Note: Snapshot isolation is weaker than Serializable isolation. Write skew anomalies can occur when two transactions read overlapping data and make disjoint writes based on what they read.

Write-Write Conflict Detection

Write-write conflicts are prevented through single-writer serialization:

// Only one read-write transaction can hold the write lock at a time
pub fn acquire_write_lock(&self) -> impl Drop + '_ {
    self.write_lock.lock()
}

Conflict detection at the row level:

// When attempting to modify a row, check if it was modified after our snapshot
if !self.snapshot.can_see(current_version.created_by) {
    // Another transaction modified this row after our snapshot started
    return Err(Error::WriteConflict);
}

Aborted Transaction Handling

The implementation tracks aborted transactions to ensure their changes remain invisible:

// Check visibility accounting for aborted transactions
pub fn is_row_visible(
    &self,
    snapshot: &Snapshot,
    created_by: TransactionId,
    deleted_by: Option<TransactionId>,
) -> bool {
    // If creator was aborted, row is invisible
    if self.is_aborted(created_by) { return false; }

    // If deleter was aborted, treat as not deleted
    let effective_deleted_by = match deleted_by {
        Some(del_by) if self.is_aborted(del_by) => None,
        other => other,
    };

    snapshot.is_visible(created_by, effective_deleted_by)
}

Cleanup of old aborted transaction IDs:

// Remove aborted txn IDs older than any active transaction's snapshot
tm.cleanup_aborted_txns(older_than_txn_id);

Transaction Lifecycle

1. BEGIN
   ├── Assign unique TransactionId
   ├── Create Snapshot (capture high_water_mark, in_progress set)
   └── Register in active_txns map

2. READ (can repeat)
   ├── Check current version visibility using snapshot
   ├── If not visible, walk version chain
   └── Return first visible version (or not found)

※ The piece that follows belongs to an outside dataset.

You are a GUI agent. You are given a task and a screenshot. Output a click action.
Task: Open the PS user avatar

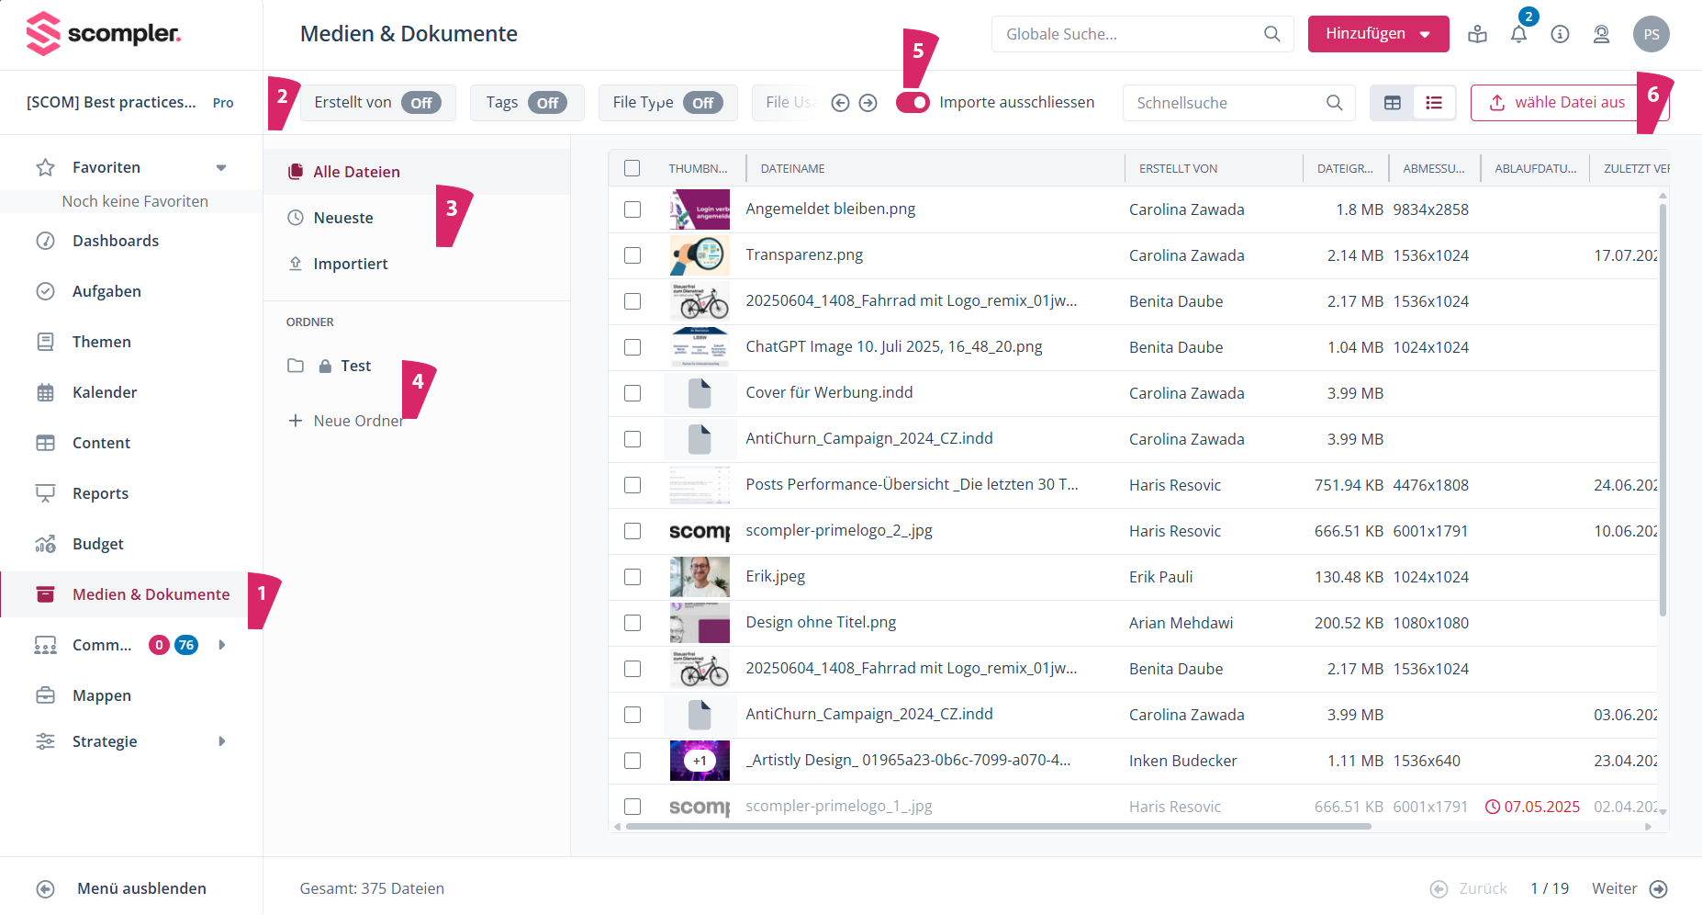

3. WRITE (can repeat, ReadWrite mode only)
   ├── Acquire write lock (blocks other writers)
   ├── Check for write-write conflict
   ├── Create new version with our txn_id as created_by
   └── Move old version to version chain

4. COMMIT or ABORT
   ├── COMMIT:
   │   ├── Log to WAL (if provided)
   │   ├── Remove from active_txns
   │   └── Update oldest_active watermark
   └── ABORT:
       ├── Log to WAL (if provided)
       ├── Remove from active_txns
       ├── Add to aborted_txns set
       └── Update oldest_active watermark

5. DROP (if not committed/aborted)
   └── Auto-abort the transaction

Usage Examples

Basic Transaction Usage

use featherdb_mvcc::{TransactionManager, TransactionMode};

let tm = TransactionManager::new();

// Start a read-write transaction
let txn = tm.begin(TransactionMode::ReadWrite);
println!("Transaction ID: {:?}", txn.id());

// Check if we can write (will error for read-only transactions)
txn.check_write()?;

// Check visibility of another transaction's changes
if txn.can_see(some_txn_id) {
    // Changes from some_txn_id are visible
}

// Commit the transaction
txn.commit()?;

Read-Only Transaction

let txn = tm.begin_read_only();

// Read operations here...

// Attempting to write will fail
assert!(txn.check_write().is_err());

// Read-only transactions can commit or abort
txn.commit()?;

Snapshot Visibility Check

let snapshot = txn.snapshot();

// Check if a version is visible
if snapshot.is_visible(created_by, deleted_by) {
    // The row is visible to this transaction
}

Running Garbage Collection

// Run GC manually
let stats = tm.run_gc();
println!("GC removed {} versions, ~{} bytes freed",
         stats.versions_removed, stats.bytes_freed);

// Check version store size
println!("Remaining old versions: {}", tm.version_count());
println!("Active transactions: {}", tm.active_count());
println!("Tracked aborted transactions: {}", tm.aborted_count());

WAL Integration

use featherdb_storage::Wal;

let mut wal = Wal::open("data/wal")?;
let txn = tm.begin_read_write();

// ... perform operations ...

// Commit with WAL logging
txn.commit_with_wal(&mut wal)?;

// Or abort with WAL logging
// txn.abort_with_wal(&mut wal)?;

Savepoint/Sub-transaction Support

use std::collections::HashSet;

// Create a snapshot with visible ancestors (for sub-transactions)
let mut ancestors = HashSet::new();
ancestors.insert(parent_txn_id);

let snapshot = Snapshot::with_ancestors(
    child_txn_id,
    high_water_mark,
    in_progress,
    ancestors,
);

// The child snapshot can now see the parent's uncommitted changes
assert!(snapshot.can_see(parent_txn_id));

Concurrency Guarantees

Operation Behavior
Read-Read No blocking - concurrent reads always allowed
Read-Write No blocking - readers see their snapshot
Write-Read No blocking - writer's uncommitted changes invisible to readers
Write-Write Serialized - single writer lock prevents concurrent writes

Configuration Options

Currently, the MVCC layer uses sensible defaults. Configurable options include:

Option Default Description
Initial TxnID 1 Starting transaction ID
Write Lock Mutex Single-writer enforcement
Version Store In-memory HashMap Storage for old versions

Performance Considerations

  1. Version Chain Length: Long chains slow down reads as they require traversal. Run GC regularly to keep chains short.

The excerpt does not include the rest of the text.